Exercise text Block Start

A guest Posting from my colleague Clyde Grubbs
The UUA has since the merger maintained a list of ministers in fellowship and the Board of Trustee's has appointed and exercised oversight over its Ministerial Fellowship Committee. The mandate of the MFC is maintain the list of ministers in fellowship. The UUA Board of Trustees jealously guards its fiduciary responsibility over ministerial fellowship. I recall when I was on the UUMA exec there were discussions with the MFC of the UUMA being involved in panels that would work with ministers seeking specialized ministries that would be recognized at Final Fellowship. The UUA BoT said no way, the UUA has sole responsibility for Fellowship. (No outsourcing.)
My observation of the UUA is that an attempt at fundamental change to the principle of a unitary MFC overseeing the whole process would meet massive institutional resistance. Such a proposal would need a broad and committed constituency to enact such a radical change. Since, I do not see that constituency, I think that it safe to assume the MFC will survive as long as the corporate UUA survives.
I think the discussion has indicated that present process is dysfunctional (works with pain) and not user friendly (seeks objectives unrelated to the perceived needs of the students.)
We could compare our credentialing system to other professions, and conclude that ours is just as terrible as others, but that does not help us seek some possible reforms that might make the credentialing process work a little better and with a little less pain.
1. First, our present system is trying to do too much with too little funds. So proposals must be redistributive, take money from somewhere and put it somewhere else. We can't add on to the present system, without cuts.
1. When the Regional SubCommittee(s) on Candidacy was proposed in the early 1990s it was supposed to function as a UU version of an in care system. The advocates talked of retreats and getting to know the students and finding ways to discern who should continue and who should not. By the time the RSCs were actually instituted in the late 1990s the vision had been watered down to a way to discourage unlikely aspirants to the ministry before they acquired to much debt. The RSCs have failed even this more modest goal.
3. We must conclude that the RSCs have devolved to just another hoop for students to jump over, granting candidate status based on an interview and paper work. They function simply to prescreen aspirants and while that function takes some burden from the MFC it does not change the quality of the ministerial formation process at all. Students are screened rather than nurtured and formed. Like child abuse victims many survivors enter our ministry resentful and regard the good people who serve on the RSCs and MFC as "strangers," "people with their own agendas" and other language indicating alienation rather feeling collegially embraced. For me, the Unitarian Universalist Ministry belongs the community of Unitarian Universalists and we together serve that community. Our process of credentialing must be part of a process of formation for full participation in that Unitarian Universalist Ministry.
4. Based on the above, I propose we seriously think of phasing out the RSCs and instead building an in - care system for formation, discernment and support closer to the students. I pray for a in care team made up of ministers in final fellowship and experienced lay folk who would work with a aspirant through the candidacy process and to the point of appointment with the MFC. The MFC would extend candidate status when the local in care team recommend that the aspirant has the potential to pursue fellowship. The student would make an appointment with the MFC when the local in care team recommends that they are ready to see the MFC. Since these local structures would not need funds for travel, hotel and what not they would free up funds for program costs. (Things we require students to do like CPE and Career Evaluation should be paid for.) The MFC could also meet more often or be expanded so it could meet with students on a timely basis. Long waits are cruel.
4. I am convinced that theologians need supervised clinical practice and reflection on that practice. But we do need to find ways to help pay for the cost of taking Clinical Pastoral Education.
5. I think theological education must evolve away from expensive residency programs toward on line and week long intensives. This would mean students would be less concentrated in Boston, San Francisco Bay, Chicago etc. and could continue deep relationship with congregations. It would mean in care and formation would be shared by a larger cadre of ministers in the vicinity.
6. The above wouldn't work for everyone. Lots of folks go off to theological school to discover themselves and end up in our ministry and would find the long time nurture and more intimate locality of an in care system an imposition. They would long for the day when becoming a UU minister was just a series of hoop jumping exercises. But one can't please everyone.

Exercise text Block End
Data excerpts Block Start

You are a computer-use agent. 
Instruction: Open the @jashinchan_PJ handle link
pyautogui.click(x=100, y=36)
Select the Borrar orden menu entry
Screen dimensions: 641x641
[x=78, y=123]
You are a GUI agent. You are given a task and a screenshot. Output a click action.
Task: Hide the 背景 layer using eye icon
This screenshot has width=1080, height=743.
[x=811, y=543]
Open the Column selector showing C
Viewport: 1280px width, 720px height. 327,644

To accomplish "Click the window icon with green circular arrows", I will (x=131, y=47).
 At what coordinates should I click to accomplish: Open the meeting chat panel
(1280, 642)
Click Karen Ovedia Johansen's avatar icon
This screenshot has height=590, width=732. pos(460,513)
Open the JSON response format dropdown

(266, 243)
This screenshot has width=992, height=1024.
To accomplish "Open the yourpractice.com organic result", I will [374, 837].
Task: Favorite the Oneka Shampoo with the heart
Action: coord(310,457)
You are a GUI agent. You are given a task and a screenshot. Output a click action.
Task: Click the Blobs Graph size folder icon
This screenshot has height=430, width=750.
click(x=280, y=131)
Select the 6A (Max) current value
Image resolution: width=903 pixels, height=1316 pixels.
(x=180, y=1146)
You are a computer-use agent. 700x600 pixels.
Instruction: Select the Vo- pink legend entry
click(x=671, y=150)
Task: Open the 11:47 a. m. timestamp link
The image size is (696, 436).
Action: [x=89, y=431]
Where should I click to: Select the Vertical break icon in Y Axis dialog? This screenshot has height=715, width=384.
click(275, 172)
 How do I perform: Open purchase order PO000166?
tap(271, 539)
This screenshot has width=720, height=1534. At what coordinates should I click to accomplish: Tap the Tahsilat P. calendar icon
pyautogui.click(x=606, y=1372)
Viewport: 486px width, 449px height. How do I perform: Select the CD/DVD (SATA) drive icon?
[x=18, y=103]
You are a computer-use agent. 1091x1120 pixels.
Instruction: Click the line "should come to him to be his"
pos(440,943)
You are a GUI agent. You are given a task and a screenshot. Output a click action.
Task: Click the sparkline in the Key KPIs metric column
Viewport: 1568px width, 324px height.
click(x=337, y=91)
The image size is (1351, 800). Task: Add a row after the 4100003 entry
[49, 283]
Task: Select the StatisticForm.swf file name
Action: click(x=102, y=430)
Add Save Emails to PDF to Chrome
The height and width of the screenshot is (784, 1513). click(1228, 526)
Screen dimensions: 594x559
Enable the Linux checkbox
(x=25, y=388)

Data excerpts Block End

Repeat the passage of the post on ministerial credentialing word for word, starting at "We could compare" and ending at "system, without cuts.". You won't need the material for anything here.

We could compare our credentialing system to other professions, and conclude that ours is just as terrible as others, but that does not help us seek some possible reforms that might make the credentialing process work a little better and with a little less pain.
1. First, our present system is trying to do too much with too little funds. So proposals must be redistributive, take money from somewhere and put it somewhere else. We can't add on to the present system, without cuts.